50.000 Euro und sechs Monate Arbeit für die Katz? In Berlin soll Hotelier Alexander Skora die bunte Fassade seines Lucky Hotel & Hostel mit dem Schriftzug “Happy Go Lucky Hearts“ überstreichen, das hat ein Gericht entschieden. Dagegen will Skora vorgehen.

Im Verfahren um den Schriftzug “Happy Go Lucky Hearts“ des Berliner Happy Go Lucky Hotel & Hostel wurde vom Berliner Verwaltungsrichter ein Urteil gefällt. Eigentümer Alexander Skora hatte dort Klage gegen den Bescheid des Bezirksamts Charlottenburg-Wilmersdorf eingereicht, welches die Überstreichung der Fassade angeordnet hatte. Der Verwaltungsrichter schloss sich nun dem Bescheid des Bezirksamtes an und ordnete am Mittwochmorgen an, dass das bunte Kunstwerk überstrichen werden muss, welches über einen Zeitraum von über sechs Monaten und mit Kosten in Höhe von über 50.000 Euro geschaffen wurde.

Beim Ortstermin am Stuttgarter Platz 17 waren Verwaltungsrichter, das Bezirksamt Charlottenburg-Wilmersdorf, Alexander Skoras Anwalt sowie Hotel- und Hostel-Inhaber Dirk und Nicole Jochheim anwesend. Dort entschied der Richter dann zugunsten des Bezirksamts, bot aber dennoch einen Vergleich an.

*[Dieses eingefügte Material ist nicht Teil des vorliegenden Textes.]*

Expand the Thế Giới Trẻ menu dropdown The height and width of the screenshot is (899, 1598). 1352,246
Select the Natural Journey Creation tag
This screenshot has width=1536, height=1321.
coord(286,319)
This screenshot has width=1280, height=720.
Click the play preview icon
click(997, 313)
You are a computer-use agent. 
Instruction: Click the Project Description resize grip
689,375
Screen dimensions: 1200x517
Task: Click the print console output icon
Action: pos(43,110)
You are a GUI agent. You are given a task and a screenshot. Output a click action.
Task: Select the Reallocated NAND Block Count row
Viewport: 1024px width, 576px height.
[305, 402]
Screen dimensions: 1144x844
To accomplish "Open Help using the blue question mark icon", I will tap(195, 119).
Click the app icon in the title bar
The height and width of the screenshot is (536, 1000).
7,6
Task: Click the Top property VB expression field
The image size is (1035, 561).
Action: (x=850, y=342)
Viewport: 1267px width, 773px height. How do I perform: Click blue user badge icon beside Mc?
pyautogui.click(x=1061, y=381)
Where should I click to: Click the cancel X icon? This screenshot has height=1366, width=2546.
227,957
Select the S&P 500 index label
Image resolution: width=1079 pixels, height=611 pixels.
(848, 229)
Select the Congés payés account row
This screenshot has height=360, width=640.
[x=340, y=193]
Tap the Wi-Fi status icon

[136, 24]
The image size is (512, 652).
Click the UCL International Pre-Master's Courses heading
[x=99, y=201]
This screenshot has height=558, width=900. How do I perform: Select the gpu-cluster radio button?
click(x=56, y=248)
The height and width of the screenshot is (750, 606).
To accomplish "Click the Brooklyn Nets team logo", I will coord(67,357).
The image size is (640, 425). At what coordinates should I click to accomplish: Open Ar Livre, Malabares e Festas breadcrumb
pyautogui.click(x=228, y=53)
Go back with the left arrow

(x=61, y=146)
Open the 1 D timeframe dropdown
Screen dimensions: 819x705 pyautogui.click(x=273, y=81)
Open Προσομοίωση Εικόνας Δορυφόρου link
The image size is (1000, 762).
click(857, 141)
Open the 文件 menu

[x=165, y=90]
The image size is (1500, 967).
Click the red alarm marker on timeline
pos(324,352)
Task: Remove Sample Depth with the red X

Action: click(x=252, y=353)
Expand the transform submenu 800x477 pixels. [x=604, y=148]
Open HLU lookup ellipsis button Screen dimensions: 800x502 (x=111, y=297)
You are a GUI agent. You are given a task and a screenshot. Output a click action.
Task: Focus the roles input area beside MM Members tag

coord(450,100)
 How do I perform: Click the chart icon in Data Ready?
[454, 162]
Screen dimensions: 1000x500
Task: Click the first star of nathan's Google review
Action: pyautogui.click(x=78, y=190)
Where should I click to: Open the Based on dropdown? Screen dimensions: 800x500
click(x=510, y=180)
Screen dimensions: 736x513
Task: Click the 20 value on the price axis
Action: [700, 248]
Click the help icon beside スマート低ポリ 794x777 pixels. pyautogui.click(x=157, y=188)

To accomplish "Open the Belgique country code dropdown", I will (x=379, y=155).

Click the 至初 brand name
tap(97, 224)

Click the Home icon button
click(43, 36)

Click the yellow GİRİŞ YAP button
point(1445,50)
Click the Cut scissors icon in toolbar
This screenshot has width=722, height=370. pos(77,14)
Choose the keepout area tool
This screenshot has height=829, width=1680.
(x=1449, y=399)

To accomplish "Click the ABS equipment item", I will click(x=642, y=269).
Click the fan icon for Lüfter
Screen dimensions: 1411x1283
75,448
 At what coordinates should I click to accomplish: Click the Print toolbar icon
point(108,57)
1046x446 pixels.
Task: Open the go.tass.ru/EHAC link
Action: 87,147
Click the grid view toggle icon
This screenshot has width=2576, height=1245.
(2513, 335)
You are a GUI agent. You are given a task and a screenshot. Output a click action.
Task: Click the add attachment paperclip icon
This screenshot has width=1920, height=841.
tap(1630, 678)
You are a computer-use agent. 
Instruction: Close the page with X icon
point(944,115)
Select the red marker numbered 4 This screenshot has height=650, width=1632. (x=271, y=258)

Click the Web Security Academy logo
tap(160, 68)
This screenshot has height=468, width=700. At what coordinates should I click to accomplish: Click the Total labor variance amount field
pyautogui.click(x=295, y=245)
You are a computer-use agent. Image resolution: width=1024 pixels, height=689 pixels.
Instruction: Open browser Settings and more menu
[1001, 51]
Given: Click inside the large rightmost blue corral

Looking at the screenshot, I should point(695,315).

“Der Richter schlug vor, dass wir die Klage zurücknehmen und das Bezirksamt ein Jahr lang darauf verzichtet, uns zur Übermalung zu zwingen. In dieser Zeit solle dann gemeinsam darüber beraten werden, wie eine Pflege des Kunstwerks aussehen könnte und wer die Kosten dafür trägt”, erklärt Eigentümer Alexander Skora. “Weil das Amt aber schon gezeigt hat, dass es nicht an einer einvernehmlichen Einigung interessiert ist und die Zeit einfach ablaufen lassen würde, wird ein Urteil ergehen, gegen das wir definitiv Berufung einlegen. Bei keinem der bunt bemalten und besetzten Häuser schwingt sich ein Bezirksamt auf, die Kunstwerke von den Eigentümern pflegen oder entfernen zu lassen. In Charlottenburg sieht man nicht, wie schizophren die erzwungene Entscheidung ist. Man sieht ein Kunstwerk, das erhalten werden soll. Wenn aber das Amt nicht genau bestimmen darf, zu welchen Konditionen die Erhaltung zu erfolgen hat, soll dann halt grau überstrichen werden. Aktendeckel zu, Fall erledigt.”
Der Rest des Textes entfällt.